• **Written instruction**: Copy out every item below exactly as it appears, changing nothing.

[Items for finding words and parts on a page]

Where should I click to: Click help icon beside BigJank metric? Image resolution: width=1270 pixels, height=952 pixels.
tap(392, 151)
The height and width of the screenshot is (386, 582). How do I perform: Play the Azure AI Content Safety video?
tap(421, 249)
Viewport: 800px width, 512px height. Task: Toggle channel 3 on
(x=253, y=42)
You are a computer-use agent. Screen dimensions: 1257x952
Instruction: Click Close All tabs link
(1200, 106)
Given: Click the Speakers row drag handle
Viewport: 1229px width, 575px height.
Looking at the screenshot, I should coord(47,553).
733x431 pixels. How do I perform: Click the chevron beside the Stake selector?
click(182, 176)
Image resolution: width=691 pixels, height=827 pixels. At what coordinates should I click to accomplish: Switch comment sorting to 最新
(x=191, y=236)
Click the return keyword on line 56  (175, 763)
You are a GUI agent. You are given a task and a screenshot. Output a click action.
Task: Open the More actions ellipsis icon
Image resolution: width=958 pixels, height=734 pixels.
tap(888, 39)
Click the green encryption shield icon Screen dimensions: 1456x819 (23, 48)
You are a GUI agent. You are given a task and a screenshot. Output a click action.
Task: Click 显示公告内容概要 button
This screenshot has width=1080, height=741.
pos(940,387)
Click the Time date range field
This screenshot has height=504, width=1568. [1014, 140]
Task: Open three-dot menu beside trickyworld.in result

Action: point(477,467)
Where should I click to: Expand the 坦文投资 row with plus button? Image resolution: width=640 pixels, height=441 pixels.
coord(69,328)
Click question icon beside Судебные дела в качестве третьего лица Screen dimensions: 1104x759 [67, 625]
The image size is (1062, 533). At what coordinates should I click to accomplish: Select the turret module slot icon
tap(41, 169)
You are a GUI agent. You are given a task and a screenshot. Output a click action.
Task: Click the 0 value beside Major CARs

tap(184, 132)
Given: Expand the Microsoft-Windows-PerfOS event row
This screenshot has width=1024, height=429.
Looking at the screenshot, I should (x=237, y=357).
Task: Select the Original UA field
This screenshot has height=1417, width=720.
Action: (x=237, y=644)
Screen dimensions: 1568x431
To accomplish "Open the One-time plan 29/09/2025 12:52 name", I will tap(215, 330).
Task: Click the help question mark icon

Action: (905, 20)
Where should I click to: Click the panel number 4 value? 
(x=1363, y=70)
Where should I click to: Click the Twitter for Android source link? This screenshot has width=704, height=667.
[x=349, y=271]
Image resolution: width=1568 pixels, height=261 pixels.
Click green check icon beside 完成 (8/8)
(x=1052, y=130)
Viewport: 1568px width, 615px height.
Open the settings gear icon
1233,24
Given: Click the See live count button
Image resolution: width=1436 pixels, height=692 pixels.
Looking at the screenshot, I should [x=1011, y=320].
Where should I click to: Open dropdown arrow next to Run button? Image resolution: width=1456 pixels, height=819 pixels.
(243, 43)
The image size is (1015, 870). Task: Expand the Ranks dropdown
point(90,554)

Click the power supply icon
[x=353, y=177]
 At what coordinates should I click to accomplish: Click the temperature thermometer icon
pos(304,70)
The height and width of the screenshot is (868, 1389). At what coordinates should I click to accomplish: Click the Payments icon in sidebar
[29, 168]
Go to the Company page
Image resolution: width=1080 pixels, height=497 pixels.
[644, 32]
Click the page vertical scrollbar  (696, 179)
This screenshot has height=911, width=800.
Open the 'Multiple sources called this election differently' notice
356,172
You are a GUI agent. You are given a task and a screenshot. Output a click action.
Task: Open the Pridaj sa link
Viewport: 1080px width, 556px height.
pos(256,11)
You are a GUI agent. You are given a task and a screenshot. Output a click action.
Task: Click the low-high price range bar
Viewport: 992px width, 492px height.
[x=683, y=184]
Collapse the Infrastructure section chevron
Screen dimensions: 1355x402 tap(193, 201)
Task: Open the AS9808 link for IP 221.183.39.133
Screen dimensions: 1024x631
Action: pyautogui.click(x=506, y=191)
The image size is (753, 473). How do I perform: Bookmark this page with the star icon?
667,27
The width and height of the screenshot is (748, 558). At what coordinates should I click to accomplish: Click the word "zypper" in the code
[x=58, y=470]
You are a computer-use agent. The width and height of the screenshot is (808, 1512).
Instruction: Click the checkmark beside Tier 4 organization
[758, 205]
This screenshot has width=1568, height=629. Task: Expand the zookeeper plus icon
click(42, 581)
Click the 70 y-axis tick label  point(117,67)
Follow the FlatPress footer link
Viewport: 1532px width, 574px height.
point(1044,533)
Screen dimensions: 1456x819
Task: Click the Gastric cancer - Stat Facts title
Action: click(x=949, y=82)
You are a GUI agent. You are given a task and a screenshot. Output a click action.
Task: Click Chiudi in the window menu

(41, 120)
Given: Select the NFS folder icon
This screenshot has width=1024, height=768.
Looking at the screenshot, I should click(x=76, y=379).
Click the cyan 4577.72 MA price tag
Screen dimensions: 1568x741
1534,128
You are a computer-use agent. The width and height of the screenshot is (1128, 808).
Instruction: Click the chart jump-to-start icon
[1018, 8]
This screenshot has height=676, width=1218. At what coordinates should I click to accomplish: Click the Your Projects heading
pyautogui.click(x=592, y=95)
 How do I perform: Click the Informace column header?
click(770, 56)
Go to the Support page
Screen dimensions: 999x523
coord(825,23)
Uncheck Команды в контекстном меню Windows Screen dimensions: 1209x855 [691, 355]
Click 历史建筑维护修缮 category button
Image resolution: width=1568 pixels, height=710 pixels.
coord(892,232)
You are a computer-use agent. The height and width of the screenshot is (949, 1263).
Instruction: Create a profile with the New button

• **Reply to the task**:
Where should I click to: Click help icon beside BigJank metric? Image resolution: width=1270 pixels, height=952 pixels.
tap(392, 151)
The height and width of the screenshot is (386, 582). How do I perform: Play the Azure AI Content Safety video?
tap(421, 249)
Viewport: 800px width, 512px height. Task: Toggle channel 3 on
(x=253, y=42)
You are a computer-use agent. Screen dimensions: 1257x952
Instruction: Click Close All tabs link
(1200, 106)
Given: Click the Speakers row drag handle
Viewport: 1229px width, 575px height.
Looking at the screenshot, I should coord(47,553).
733x431 pixels. How do I perform: Click the chevron beside the Stake selector?
click(182, 176)
Image resolution: width=691 pixels, height=827 pixels. At what coordinates should I click to accomplish: Switch comment sorting to 最新
(x=191, y=236)
Click the return keyword on line 56  (175, 763)
You are a GUI agent. You are given a task and a screenshot. Output a click action.
Task: Open the More actions ellipsis icon
Image resolution: width=958 pixels, height=734 pixels.
tap(888, 39)
Click the green encryption shield icon Screen dimensions: 1456x819 (23, 48)
You are a GUI agent. You are given a task and a screenshot. Output a click action.
Task: Click 显示公告内容概要 button
This screenshot has width=1080, height=741.
pos(940,387)
Click the Time date range field
This screenshot has height=504, width=1568. [1014, 140]
Task: Open three-dot menu beside trickyworld.in result

Action: point(477,467)
Where should I click to: Expand the 坦文投资 row with plus button? Image resolution: width=640 pixels, height=441 pixels.
coord(69,328)
Click question icon beside Судебные дела в качестве третьего лица Screen dimensions: 1104x759 [67, 625]
The image size is (1062, 533). At what coordinates should I click to accomplish: Select the turret module slot icon
tap(41, 169)
You are a GUI agent. You are given a task and a screenshot. Output a click action.
Task: Click the 0 value beside Major CARs

tap(184, 132)
Given: Expand the Microsoft-Windows-PerfOS event row
This screenshot has width=1024, height=429.
Looking at the screenshot, I should (x=237, y=357).
Task: Select the Original UA field
This screenshot has height=1417, width=720.
Action: (x=237, y=644)
Screen dimensions: 1568x431
To accomplish "Open the One-time plan 29/09/2025 12:52 name", I will tap(215, 330).
Task: Click the help question mark icon

Action: (905, 20)
Where should I click to: Click the panel number 4 value? 
(x=1363, y=70)
Where should I click to: Click the Twitter for Android source link? This screenshot has width=704, height=667.
[x=349, y=271]
Image resolution: width=1568 pixels, height=261 pixels.
Click green check icon beside 完成 (8/8)
(x=1052, y=130)
Viewport: 1568px width, 615px height.
Open the settings gear icon
1233,24
Given: Click the See live count button
Image resolution: width=1436 pixels, height=692 pixels.
Looking at the screenshot, I should [x=1011, y=320].
Where should I click to: Open dropdown arrow next to Run button? Image resolution: width=1456 pixels, height=819 pixels.
(243, 43)
The image size is (1015, 870). Task: Expand the Ranks dropdown
point(90,554)

Click the power supply icon
[x=353, y=177]
 At what coordinates should I click to accomplish: Click the temperature thermometer icon
pos(304,70)
The height and width of the screenshot is (868, 1389). At what coordinates should I click to accomplish: Click the Payments icon in sidebar
[29, 168]
Go to the Company page
Image resolution: width=1080 pixels, height=497 pixels.
[644, 32]
Click the page vertical scrollbar  (696, 179)
This screenshot has height=911, width=800.
Open the 'Multiple sources called this election differently' notice
356,172
You are a GUI agent. You are given a task and a screenshot. Output a click action.
Task: Open the Pridaj sa link
Viewport: 1080px width, 556px height.
pos(256,11)
You are a GUI agent. You are given a task and a screenshot. Output a click action.
Task: Click the low-high price range bar
Viewport: 992px width, 492px height.
[x=683, y=184]
Collapse the Infrastructure section chevron
Screen dimensions: 1355x402 tap(193, 201)
Task: Open the AS9808 link for IP 221.183.39.133
Screen dimensions: 1024x631
Action: pyautogui.click(x=506, y=191)
The image size is (753, 473). How do I perform: Bookmark this page with the star icon?
667,27
The width and height of the screenshot is (748, 558). At what coordinates should I click to accomplish: Click the word "zypper" in the code
[x=58, y=470]
You are a computer-use agent. The width and height of the screenshot is (808, 1512).
Instruction: Click the checkmark beside Tier 4 organization
[758, 205]
This screenshot has width=1568, height=629. Task: Expand the zookeeper plus icon
click(42, 581)
Click the 70 y-axis tick label  point(117,67)
Follow the FlatPress footer link
Viewport: 1532px width, 574px height.
point(1044,533)
Screen dimensions: 1456x819
Task: Click the Gastric cancer - Stat Facts title
Action: click(x=949, y=82)
You are a GUI agent. You are given a task and a screenshot. Output a click action.
Task: Click Chiudi in the window menu

(41, 120)
Given: Select the NFS folder icon
This screenshot has width=1024, height=768.
Looking at the screenshot, I should click(x=76, y=379).
Click the cyan 4577.72 MA price tag
Screen dimensions: 1568x741
1534,128
You are a computer-use agent. The width and height of the screenshot is (1128, 808).
Instruction: Click the chart jump-to-start icon
[1018, 8]
This screenshot has height=676, width=1218. At what coordinates should I click to accomplish: Click the Your Projects heading
pyautogui.click(x=592, y=95)
 How do I perform: Click the Informace column header?
click(770, 56)
Go to the Support page
Screen dimensions: 999x523
coord(825,23)
Uncheck Команды в контекстном меню Windows Screen dimensions: 1209x855 [691, 355]
Click 历史建筑维护修缮 category button
Image resolution: width=1568 pixels, height=710 pixels.
coord(892,232)
You are a computer-use agent. The height and width of the screenshot is (949, 1263).
Instruction: Create a profile with the New button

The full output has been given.